KW21
Letztes Wochenende sportlich quasi übertrieben, alle Läufe und Radtouren auf das Wochenende. Also viel Erholung (und Stress) die Woche, und das bewährte Dummzeug nochmal wiederholen. Immerhin haben wir ein langes Wochenende für den Unsinn.
Fr/Sa/So gelaufen, insg. 34km, und geradelt.
Eigentlich wollte ich beim Parkrun einen Tempolauf machen.
Forget it! Es ging nichts, ich schaffe wieder nur so 5er Pace! Ich habe auch den abgebrochen, weil es mich so genervt hat. Puls, Pace, Anstrengungsgefühl passen nicht zusammen.
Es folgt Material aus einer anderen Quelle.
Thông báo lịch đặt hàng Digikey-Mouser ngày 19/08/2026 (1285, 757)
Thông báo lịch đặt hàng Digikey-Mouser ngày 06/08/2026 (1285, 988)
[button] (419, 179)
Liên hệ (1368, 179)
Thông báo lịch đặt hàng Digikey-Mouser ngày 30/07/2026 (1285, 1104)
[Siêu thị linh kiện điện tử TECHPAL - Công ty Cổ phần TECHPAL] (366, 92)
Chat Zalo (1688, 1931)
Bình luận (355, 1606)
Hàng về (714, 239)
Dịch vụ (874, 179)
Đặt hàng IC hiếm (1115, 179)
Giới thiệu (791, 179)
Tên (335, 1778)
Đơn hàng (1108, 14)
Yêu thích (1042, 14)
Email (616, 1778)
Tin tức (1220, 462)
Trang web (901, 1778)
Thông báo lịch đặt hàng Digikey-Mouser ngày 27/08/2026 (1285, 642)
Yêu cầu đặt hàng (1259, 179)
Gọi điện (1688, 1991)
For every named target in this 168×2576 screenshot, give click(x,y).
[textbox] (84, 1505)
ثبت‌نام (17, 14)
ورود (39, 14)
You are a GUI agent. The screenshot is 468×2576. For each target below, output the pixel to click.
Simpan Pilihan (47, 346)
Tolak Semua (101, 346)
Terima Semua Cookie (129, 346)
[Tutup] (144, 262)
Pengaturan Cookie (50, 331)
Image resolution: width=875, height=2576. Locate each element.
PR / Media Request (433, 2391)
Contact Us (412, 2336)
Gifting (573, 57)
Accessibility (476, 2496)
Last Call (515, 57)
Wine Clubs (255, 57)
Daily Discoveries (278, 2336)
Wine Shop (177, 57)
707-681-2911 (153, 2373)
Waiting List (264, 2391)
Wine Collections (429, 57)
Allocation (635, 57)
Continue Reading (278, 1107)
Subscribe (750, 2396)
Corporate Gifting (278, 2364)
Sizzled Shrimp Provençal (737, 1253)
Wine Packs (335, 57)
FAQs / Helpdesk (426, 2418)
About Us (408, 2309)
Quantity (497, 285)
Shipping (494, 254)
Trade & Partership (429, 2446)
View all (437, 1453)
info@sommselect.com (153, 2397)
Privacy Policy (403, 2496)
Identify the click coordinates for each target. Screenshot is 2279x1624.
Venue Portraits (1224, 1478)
Gut, war auch der erste warme Tag seit längerem, ich bin da sehr empfindlich, und ich hatte am Vorabend eine (für meine Verhältnisse) ordentliche Radtour unternommen.
Es ist jetzt fünf Wochen nach dem letzten nennenswerten Bewerb. Aktuell habe ich nur eine gute Zeit im Herbst als vages Ziel.
Komme zeitlich und gesundheitlich aktuell nicht ins Training, immer wieder latente Erkältungssymptome.
Fühlt sich nicht so toll an.
Wenn ich zurückblicke: konnte eine Zeit lang das ganze Jahr über konsistent 47/48er Zeiten laufen. Jetzt habe ich das zweite Jahr in Folge für Höhepunkte gepeakt. Letztes Jahr die HM PB, dieses Jahr 10k PB.
Das ist zwar schön, aber diese furchtbaren Löcher danach sind nicht nötig, finde ich. Die möchte ich nicht.
Bald stehen vergleichbare Läufe wie letztes Jahr an, bei denen mir klar wurde, dass ich wirklich nicht schneller als 5er Pace laufen KANN. Was irre ist, wenn man vor kurzem noch 30-40sec. schneller konnte. Und wenn man sonst immer locker 15sec schneller konnte, jahrein, jahraus.
Weil sich das so anders anfühlt, evaluiert man.
- Kein Ziel vor Augen aktuell, weniger Motivation
- realistisch andere Themen vor den Sport gestellt, Training fällt öfter/ geringer aus
- ohne die Peaks hätte es wahrscheinlich keine PB gegeben, aber auch nicht solche Form-Löcher
- wie gut gefällt mir das, oder nicht?
Mir ist wirklich schleierhaft, wie andere Menschen vom Radfahren fürs Laufen profitieren! Auch das ist dieses Jahr der zweite Testlauf, in dem verhältnismäßig viel Radeln einiges an Laufen wahrscheinlich ersetzen. Ich fahre im Sommerhalbjahr möglichst viele Strecken mit dem Rad, kurze und bis zu 30km, Radpendeln quasi. Original Vintage Rennrad, 12 Gänge, unten am Rahmen.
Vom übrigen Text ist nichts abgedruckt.